The charred remains of at least 26 victims of the Bashar Assad government were discovered on Tuesday by Syrian civil defense workers in two separate basements in rural Damascus. This finding adds to the growing number of mass graves unearthed since the Assad government fell in December. The remains, believed to include men, women, and children, showed signs of gunshot wounds and burning.
Members of Syria’s White Helmets, a volunteer civil defense organization, exhumed the fragmented and weathered skeletal remains from two basements in the town of Sbeneh, southwest of the capital. Wearing hazmat suits, the team meticulously logged and coded each set of remains before placing them in body bags for transport.
Since November 28, the White Helmets have uncovered “more than 780 bodies, most of unknown identity,” according to Abed al-Rahman Mawwas, a member of the rescue team, who spoke to The Associated Press. He explained that many of the bodies were found in shallow graves, either uncovered by locals or dug up by animals. The remains are being handed over to forensic doctors for identification, determination of cause of death, and potential matching with family members. “Of course, this takes years of work,” Mawwas noted.
Mohammad al-Herafe, a resident of one of the buildings where remains were found, recalled the overwhelming stench of decomposing bodies when his family returned to Sbeneh in 2016 after fleeing the area due to intense fighting during the country’s uprising-turned-civil war, which began in 2011.
He said his family found the bodies in the basement but chose not to report it out of fear of government reprisals. “We could not tell the regime about it because we know that the regime did this,” he stated.
The Assad government, which ruled Syria for over two decades, used tactics such as airstrikes on civilian areas, torture, executions, and mass imprisonment to suppress opposition during the country’s 13-year civil war.
Ammar al-Salmo, another Civil Defense member working at the second basement site, emphasized the need for further investigation to identify the victims. “We need testimonies from residents and others who might know who stayed behind when the fighting intensified in 2013,” he said.
Mohammad Shebat, who lived in the second building where bodies were uncovered, said he left the area in 2012 and returned in 2020, only to find the remains. He and his neighbors demanded their removal, but no one cooperated.
Shebat believes the victims were civilians who fled the nearby Al-Assali neighborhood when the Assad government imposed a siege in 2013. He recounted that government forces would “trap people in basements, burn them with tires and leave their bodies.” He added, “There are several basements like this, full of skeletons.”
On Monday, the United Nations Syria Commission of Inquiry released a report stating that mass graves could serve as evidence to uncover the fates of thousands of missing detainees.

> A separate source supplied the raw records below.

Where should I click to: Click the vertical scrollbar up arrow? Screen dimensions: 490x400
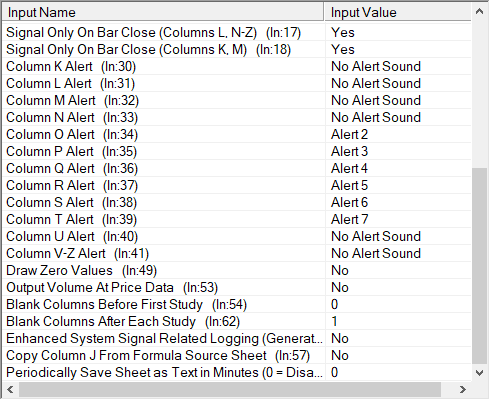click(479, 12)

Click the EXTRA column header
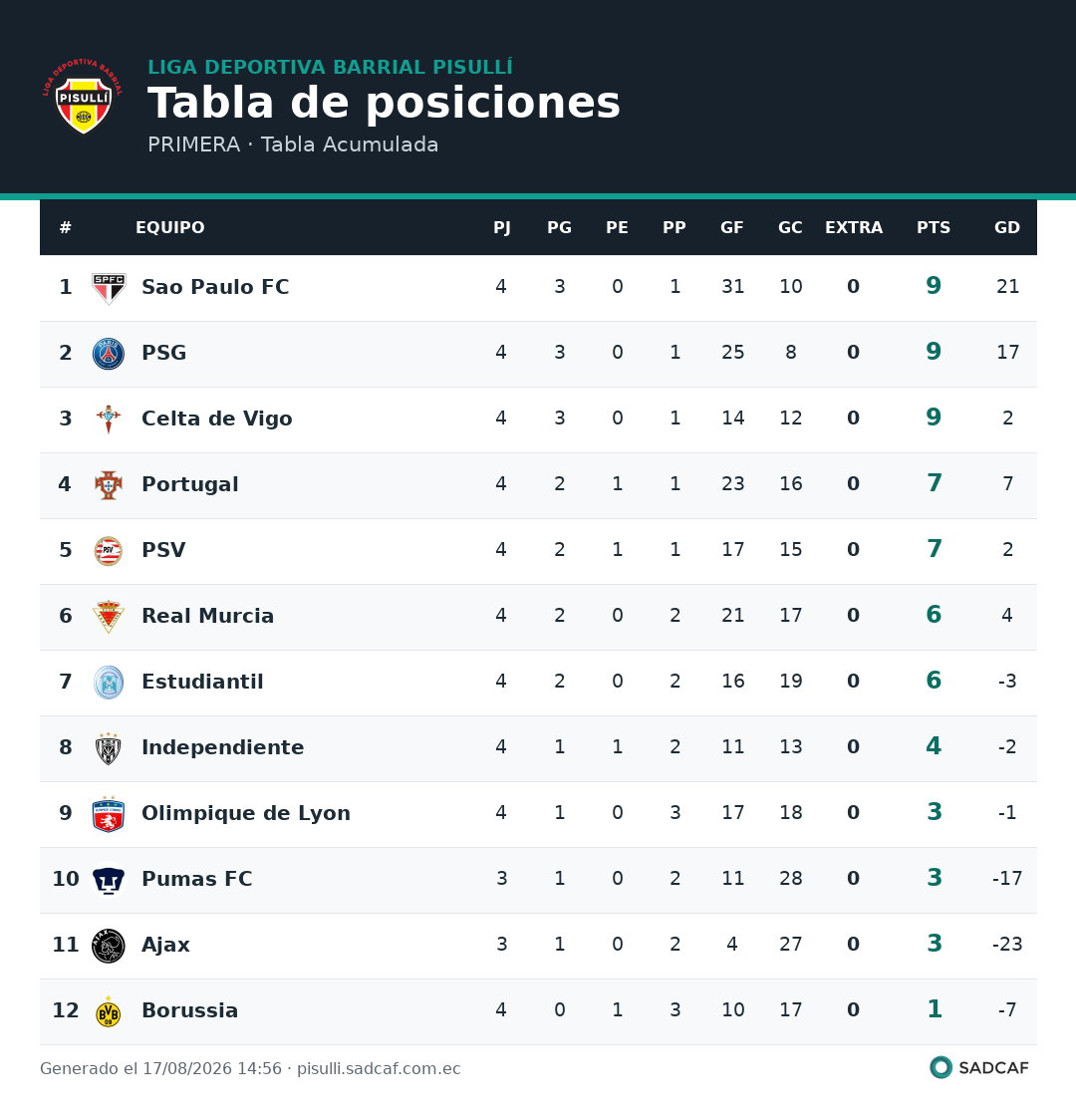[853, 227]
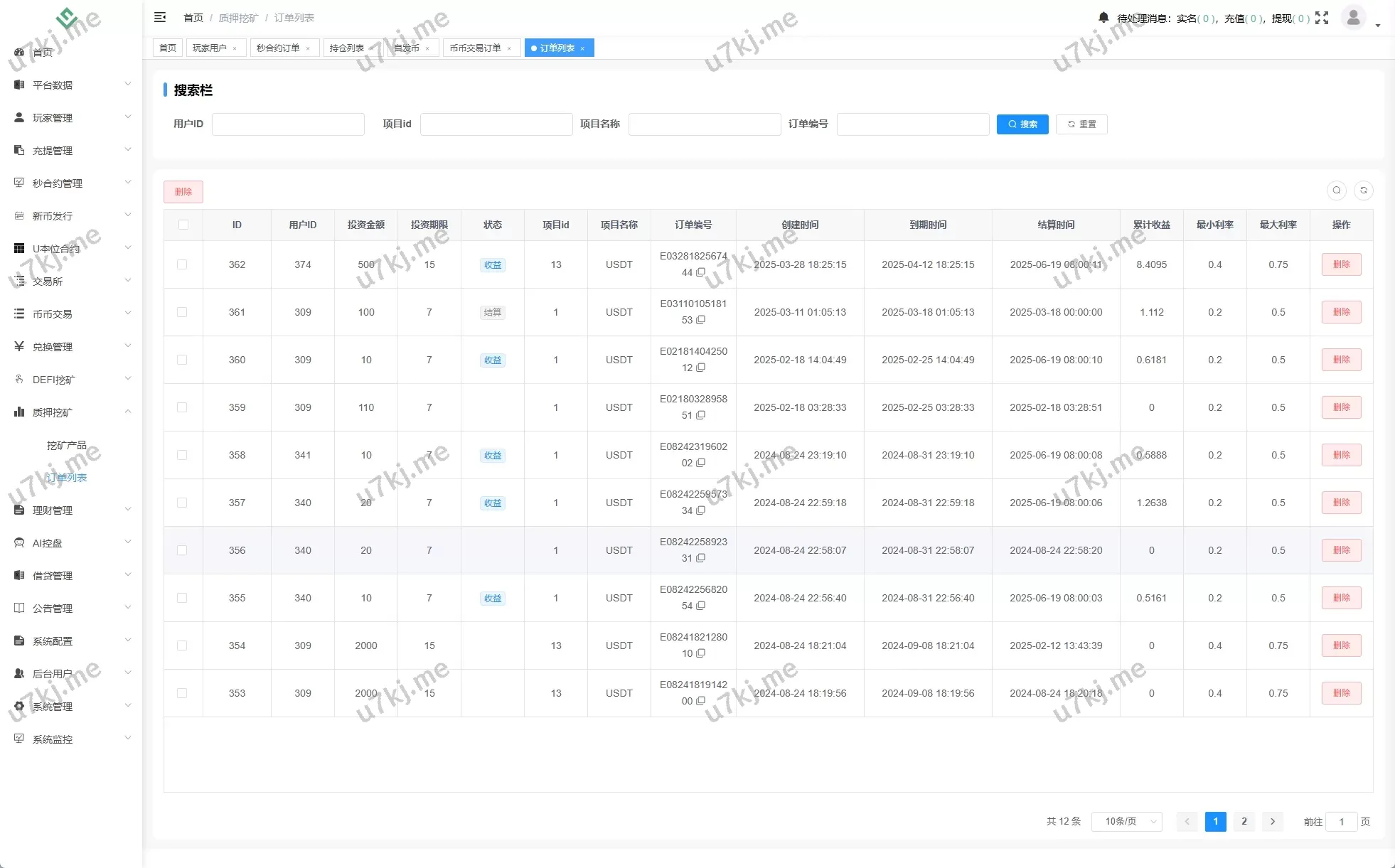Image resolution: width=1395 pixels, height=868 pixels.
Task: Click the table refresh circular icon
Action: coord(1364,191)
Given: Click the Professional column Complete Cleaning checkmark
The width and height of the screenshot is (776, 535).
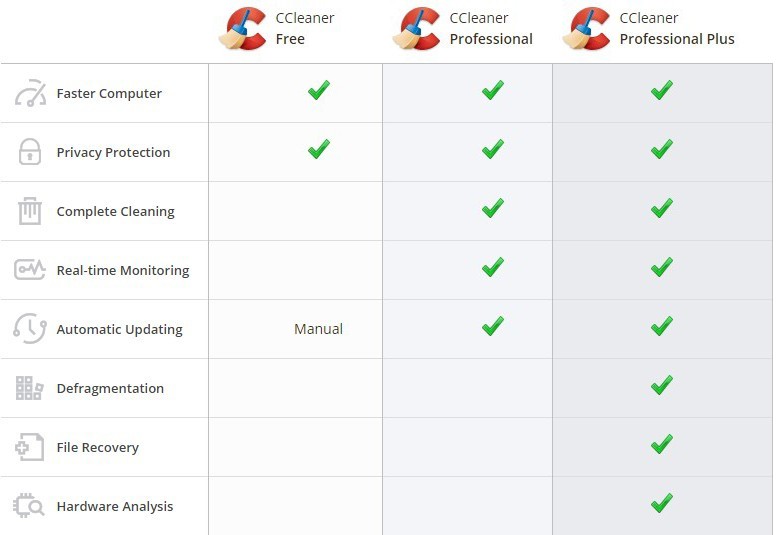Looking at the screenshot, I should click(493, 208).

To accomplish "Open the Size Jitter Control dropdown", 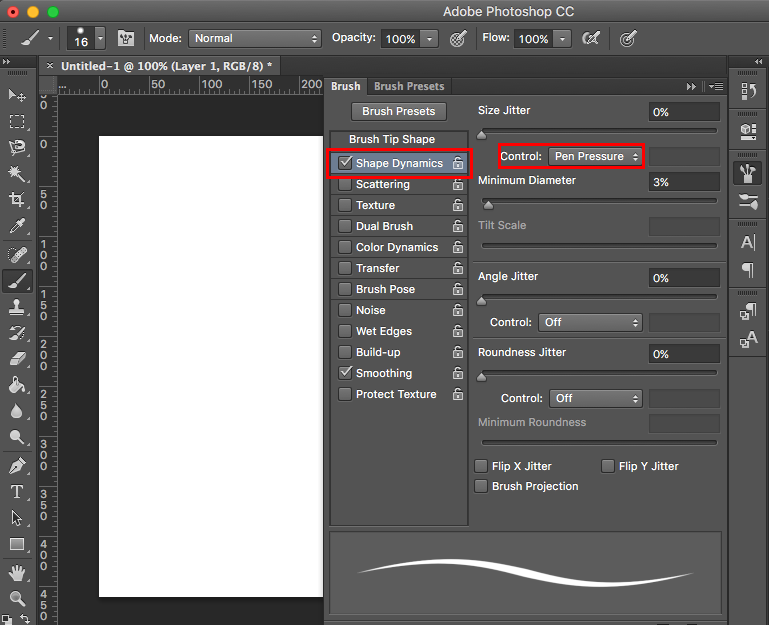I will pos(594,157).
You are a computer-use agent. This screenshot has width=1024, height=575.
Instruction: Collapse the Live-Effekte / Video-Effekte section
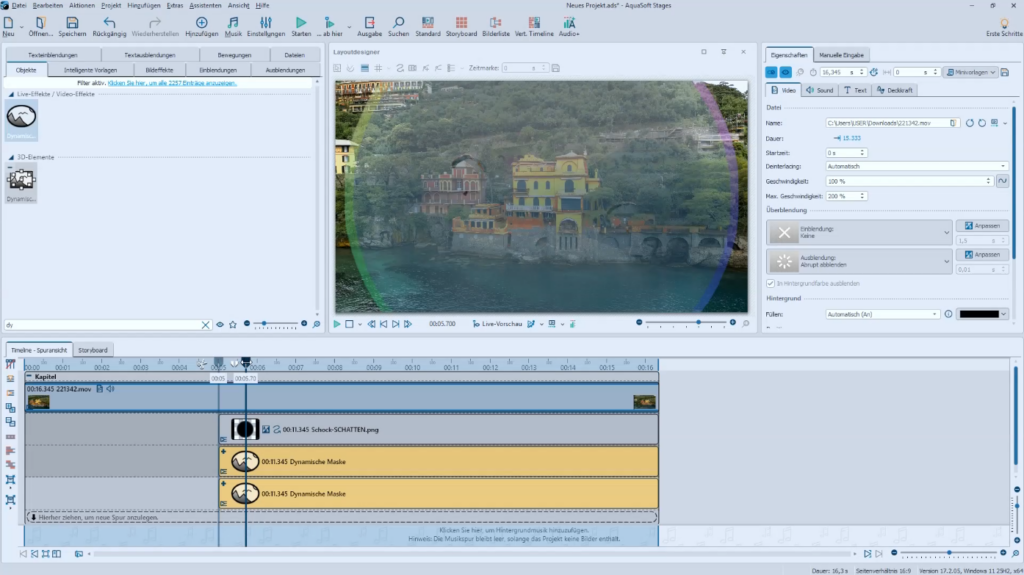click(x=11, y=94)
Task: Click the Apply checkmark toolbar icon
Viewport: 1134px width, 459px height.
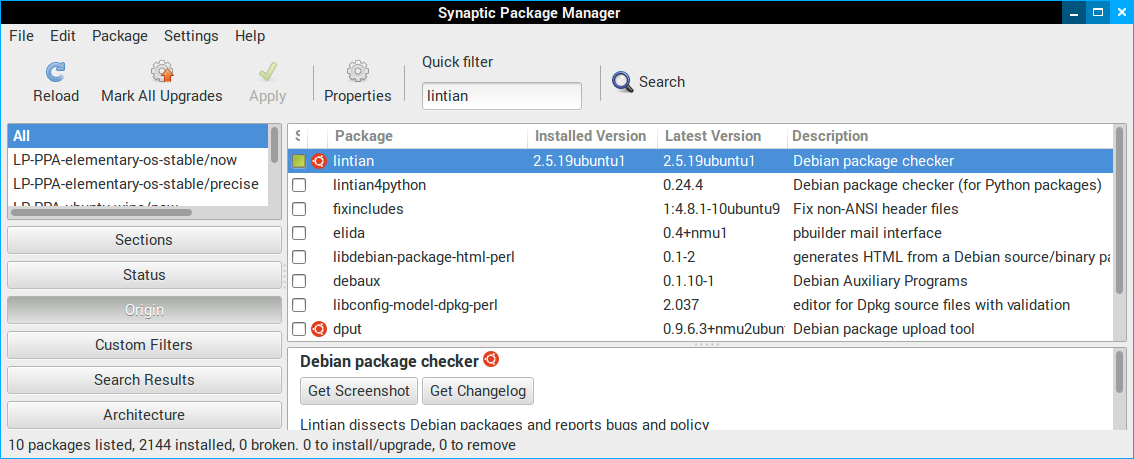Action: pos(267,72)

The report, based on 14 years of investigations and over 2,000 witness testimonies, including more than 550 survivors of torture, detailed the conditions in Syria’s prisons. Detainees “suffering from torture injuries, malnutrition, disease and illness, were left to die slowly, in agonizing pain, or were taken away to be executed,” the report revealed.
The fall of Assad on December 8 prompted hundreds of families to search prisons and morgues for missing loved ones. While many detainees were freed after years of imprisonment, thousands remain unaccounted for. The U.N. commission has highlighted that forensic exhumations of mass graves, along with safeguarding evidence, archives, and crime sites, could offer grieving families a chance to learn the truth.
The commission, established in 2011 by the Human Rights Council, has documented brutal methods of torture used by the former government. These included “severe beatings, electric shocks, burning, pulling out nails, damaging teeth, rape, sexual violence including mutilation, prolonged stress positions, deliberate neglect and denial of medical care, exacerbating wounds and psychological torture.”
“For Syrians who did not find their loved ones among the freed, this evidence, alongside testimonies of freed detainees, may be their best hope to uncover the truth about missing relatives,” said Commissioner Lynn Welchman.